▸ Stored dataset items
■ ■ ■ ■

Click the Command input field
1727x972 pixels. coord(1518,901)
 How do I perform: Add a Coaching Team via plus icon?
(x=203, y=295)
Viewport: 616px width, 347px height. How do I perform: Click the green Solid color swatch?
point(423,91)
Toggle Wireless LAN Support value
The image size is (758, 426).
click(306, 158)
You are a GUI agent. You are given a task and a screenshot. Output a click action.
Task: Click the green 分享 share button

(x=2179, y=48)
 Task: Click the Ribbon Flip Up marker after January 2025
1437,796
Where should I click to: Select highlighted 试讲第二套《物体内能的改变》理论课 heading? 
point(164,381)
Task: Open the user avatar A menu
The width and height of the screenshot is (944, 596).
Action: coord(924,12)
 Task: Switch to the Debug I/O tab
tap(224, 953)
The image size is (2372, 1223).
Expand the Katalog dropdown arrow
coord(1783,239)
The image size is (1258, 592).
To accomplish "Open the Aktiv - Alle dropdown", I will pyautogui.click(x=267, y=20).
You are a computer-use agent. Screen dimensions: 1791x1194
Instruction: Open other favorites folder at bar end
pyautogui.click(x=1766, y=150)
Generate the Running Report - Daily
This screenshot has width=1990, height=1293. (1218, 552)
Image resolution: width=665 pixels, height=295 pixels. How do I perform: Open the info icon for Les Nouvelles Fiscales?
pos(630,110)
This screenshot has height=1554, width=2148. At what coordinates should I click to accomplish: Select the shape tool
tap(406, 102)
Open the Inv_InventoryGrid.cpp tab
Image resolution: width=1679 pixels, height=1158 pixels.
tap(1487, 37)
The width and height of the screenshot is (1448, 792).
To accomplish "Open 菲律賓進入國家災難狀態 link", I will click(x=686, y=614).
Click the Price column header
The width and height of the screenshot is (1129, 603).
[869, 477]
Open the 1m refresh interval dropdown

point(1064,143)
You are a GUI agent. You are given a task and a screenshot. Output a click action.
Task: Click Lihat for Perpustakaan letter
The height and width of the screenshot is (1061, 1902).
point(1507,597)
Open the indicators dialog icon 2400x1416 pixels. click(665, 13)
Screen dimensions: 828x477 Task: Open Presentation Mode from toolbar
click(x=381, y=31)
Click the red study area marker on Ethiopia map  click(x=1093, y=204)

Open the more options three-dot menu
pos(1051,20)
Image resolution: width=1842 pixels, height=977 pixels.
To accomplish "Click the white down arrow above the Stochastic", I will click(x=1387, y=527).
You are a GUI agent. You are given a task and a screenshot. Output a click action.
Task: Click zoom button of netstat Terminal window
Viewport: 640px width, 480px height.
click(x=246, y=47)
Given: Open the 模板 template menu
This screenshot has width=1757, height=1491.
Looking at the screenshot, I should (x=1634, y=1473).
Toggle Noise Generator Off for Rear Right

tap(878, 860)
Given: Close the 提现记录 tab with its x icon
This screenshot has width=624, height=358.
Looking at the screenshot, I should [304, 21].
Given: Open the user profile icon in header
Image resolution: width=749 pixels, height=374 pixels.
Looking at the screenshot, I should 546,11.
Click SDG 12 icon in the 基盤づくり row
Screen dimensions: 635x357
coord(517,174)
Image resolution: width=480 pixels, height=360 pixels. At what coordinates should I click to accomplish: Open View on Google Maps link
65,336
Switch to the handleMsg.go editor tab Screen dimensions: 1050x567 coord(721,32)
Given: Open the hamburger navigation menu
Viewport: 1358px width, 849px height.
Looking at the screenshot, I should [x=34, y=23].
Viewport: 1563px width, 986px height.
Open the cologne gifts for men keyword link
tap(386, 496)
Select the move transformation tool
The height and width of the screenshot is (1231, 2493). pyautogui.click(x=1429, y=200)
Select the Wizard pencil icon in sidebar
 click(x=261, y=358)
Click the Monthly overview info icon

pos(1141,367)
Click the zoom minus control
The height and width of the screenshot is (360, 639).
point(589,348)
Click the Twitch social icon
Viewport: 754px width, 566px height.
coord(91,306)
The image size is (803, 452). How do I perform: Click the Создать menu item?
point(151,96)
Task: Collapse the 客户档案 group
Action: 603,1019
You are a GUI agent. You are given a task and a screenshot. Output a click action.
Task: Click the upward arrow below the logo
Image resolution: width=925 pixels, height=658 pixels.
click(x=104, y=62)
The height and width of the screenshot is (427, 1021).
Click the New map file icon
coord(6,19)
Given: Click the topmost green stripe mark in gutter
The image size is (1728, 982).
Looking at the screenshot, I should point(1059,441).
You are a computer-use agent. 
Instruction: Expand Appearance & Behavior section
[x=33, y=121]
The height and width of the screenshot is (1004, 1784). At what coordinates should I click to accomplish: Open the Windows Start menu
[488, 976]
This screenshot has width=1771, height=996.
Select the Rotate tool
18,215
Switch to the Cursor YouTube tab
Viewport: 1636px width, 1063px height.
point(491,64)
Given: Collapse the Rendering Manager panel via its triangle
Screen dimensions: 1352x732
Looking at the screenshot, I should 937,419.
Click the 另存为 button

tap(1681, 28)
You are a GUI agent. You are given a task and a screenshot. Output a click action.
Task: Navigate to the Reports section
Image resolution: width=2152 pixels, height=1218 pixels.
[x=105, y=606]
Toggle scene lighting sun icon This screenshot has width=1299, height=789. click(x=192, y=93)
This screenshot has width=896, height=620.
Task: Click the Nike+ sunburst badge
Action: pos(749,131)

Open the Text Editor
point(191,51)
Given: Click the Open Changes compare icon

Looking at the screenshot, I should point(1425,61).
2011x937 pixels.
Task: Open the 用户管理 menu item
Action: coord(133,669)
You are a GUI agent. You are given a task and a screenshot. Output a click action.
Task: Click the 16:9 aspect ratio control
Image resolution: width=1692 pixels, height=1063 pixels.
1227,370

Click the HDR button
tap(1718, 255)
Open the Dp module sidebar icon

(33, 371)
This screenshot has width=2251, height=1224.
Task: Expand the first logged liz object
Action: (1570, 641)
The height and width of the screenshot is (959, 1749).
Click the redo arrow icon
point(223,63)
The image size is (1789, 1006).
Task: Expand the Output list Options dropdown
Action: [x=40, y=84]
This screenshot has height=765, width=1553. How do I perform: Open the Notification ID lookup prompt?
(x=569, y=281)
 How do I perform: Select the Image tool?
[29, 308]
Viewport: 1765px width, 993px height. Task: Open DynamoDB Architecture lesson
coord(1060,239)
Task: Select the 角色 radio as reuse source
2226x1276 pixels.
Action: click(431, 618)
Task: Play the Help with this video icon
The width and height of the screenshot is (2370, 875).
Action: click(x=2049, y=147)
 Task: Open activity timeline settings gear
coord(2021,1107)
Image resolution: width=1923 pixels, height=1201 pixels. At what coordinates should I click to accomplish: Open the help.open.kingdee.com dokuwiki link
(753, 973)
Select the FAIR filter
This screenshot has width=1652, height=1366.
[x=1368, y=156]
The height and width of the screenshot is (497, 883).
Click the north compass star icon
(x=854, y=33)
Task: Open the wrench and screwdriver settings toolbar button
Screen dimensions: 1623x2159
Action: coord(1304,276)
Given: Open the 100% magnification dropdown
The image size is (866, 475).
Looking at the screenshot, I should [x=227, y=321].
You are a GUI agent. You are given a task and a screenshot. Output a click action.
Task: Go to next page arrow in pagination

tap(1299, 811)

■ ■ ■ ■

▸ The task
Go to the line with "Screen dimensions: 1352x732" in the entries above and repeat every line from there through the line with "Task: Click the 16:9 aspect ratio control", exactly and with no other text.

▸ Response area
Screen dimensions: 1352x732
Looking at the screenshot, I should 937,419.
Click the 另存为 button

tap(1681, 28)
You are a GUI agent. You are given a task and a screenshot. Output a click action.
Task: Navigate to the Reports section
Image resolution: width=2152 pixels, height=1218 pixels.
[x=105, y=606]
Toggle scene lighting sun icon This screenshot has width=1299, height=789. click(x=192, y=93)
This screenshot has width=896, height=620.
Task: Click the Nike+ sunburst badge
Action: pos(749,131)

Open the Text Editor
point(191,51)
Given: Click the Open Changes compare icon

Looking at the screenshot, I should point(1425,61).
2011x937 pixels.
Task: Open the 用户管理 menu item
Action: coord(133,669)
You are a GUI agent. You are given a task and a screenshot. Output a click action.
Task: Click the 16:9 aspect ratio control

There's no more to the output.